Studying the relation between stability of algebraic varieties and the existence of extremal Kahler metrics.

研究代数簇的稳定性与极值卡勒度量的存在性之间的关系。

基本信息

批准号：
EP/D065933/1
负责人：
Gabor Szekelyhidi
金额：
$ 28.11万
依托单位：
Imperial College London
依托单位国家：
英国
项目类别：
Fellowship
财政年份：
2006
资助国家：
英国
起止时间：
2006 至无数据
项目状态：
已结题

来源：
https://gtr.ukri.org/projects?ref=EP%2FD065933%2F1
关键词：
Studying relation between stability algebraic

项目摘要

An old problem in differential geometry is that of finding distinguishedmetrics on manifolds.
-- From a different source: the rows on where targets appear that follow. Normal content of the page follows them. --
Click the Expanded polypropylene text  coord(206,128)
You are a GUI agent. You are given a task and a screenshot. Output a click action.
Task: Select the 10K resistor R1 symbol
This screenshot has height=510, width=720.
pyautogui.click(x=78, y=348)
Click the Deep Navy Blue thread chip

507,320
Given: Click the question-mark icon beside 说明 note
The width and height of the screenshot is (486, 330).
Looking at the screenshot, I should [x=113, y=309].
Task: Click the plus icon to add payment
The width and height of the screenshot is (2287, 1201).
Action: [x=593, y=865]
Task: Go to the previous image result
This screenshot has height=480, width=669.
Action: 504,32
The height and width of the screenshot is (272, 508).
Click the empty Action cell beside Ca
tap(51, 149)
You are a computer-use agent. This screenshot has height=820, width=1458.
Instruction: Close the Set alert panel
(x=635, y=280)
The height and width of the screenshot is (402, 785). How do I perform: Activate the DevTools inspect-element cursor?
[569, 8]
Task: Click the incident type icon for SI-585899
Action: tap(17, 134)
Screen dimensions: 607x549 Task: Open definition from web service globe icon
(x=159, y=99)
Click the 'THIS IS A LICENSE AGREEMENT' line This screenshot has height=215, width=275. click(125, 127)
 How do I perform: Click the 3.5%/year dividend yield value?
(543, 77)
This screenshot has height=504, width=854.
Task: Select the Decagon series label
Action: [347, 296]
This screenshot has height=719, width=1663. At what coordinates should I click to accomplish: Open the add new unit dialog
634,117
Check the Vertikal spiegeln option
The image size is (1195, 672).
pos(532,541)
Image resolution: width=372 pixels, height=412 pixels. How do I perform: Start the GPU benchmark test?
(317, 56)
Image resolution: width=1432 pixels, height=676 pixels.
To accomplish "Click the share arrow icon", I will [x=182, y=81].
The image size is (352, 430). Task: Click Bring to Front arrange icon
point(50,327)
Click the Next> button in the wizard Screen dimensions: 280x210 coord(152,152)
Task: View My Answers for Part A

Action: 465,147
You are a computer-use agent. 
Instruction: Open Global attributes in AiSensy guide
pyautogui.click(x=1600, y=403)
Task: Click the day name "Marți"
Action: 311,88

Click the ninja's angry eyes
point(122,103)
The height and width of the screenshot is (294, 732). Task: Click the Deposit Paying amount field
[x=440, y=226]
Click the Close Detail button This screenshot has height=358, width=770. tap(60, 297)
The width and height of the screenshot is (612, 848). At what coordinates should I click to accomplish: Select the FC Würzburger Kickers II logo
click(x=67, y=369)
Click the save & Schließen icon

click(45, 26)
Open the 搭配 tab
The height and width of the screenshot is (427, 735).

An appealing approach to this problem with, physicallinks as well, is trying to find metrics which minimise a functional, normallya function of the curvature. In the case of complex manifolds, this approachleads to the definition of extremal metrics. These are critical points of theL^2 norm of the scalar curvature, defined on the space of metrics in a givencohomology class. Alternatively an extremal metric is such that the gradientof its scalar curvature is a holomorphic vector field. The crucial question isto decide when extremal metrics exist. By interpreting the scalar curvature asa moment map, we have been able to make precise conjectures to answer thisquestion, but the proofs are still out of reach. The main conjecture is thatan algebraic variety admits an extremal metrics if and only if it is K-stable.This condition is purely algebro-geometric whereas the existence of extremalmetrics is a question in differential geometry and analysis. The general aimof the proposed research is to study this problem and prove special cases ofthe conjectures. One particular case is that of toric varieties. These arealgebraic varieties with a maximal dimensional torus action, and by geometricreduction one can study them in terms of the combinatorics and convex geometryof polytopes in Euclidean space. The hope is that progress made in thissimpler case can eventually be used to make advances in the general case. Inthe case of toric surfaces a proof of a weaker conjecture, which deals withconstant scalar curvature metrics, is within reach and in the proposedresearch we aim to generalise that result to extremal metrics. One aspect ofthe problem for toric varieties which does not work for general varieties isthe simple description of degenerations of the variety in terms of convexfunctions. The proposed research includes plans to study degenerations in thegeneral case as a step towards extending results from the toric case.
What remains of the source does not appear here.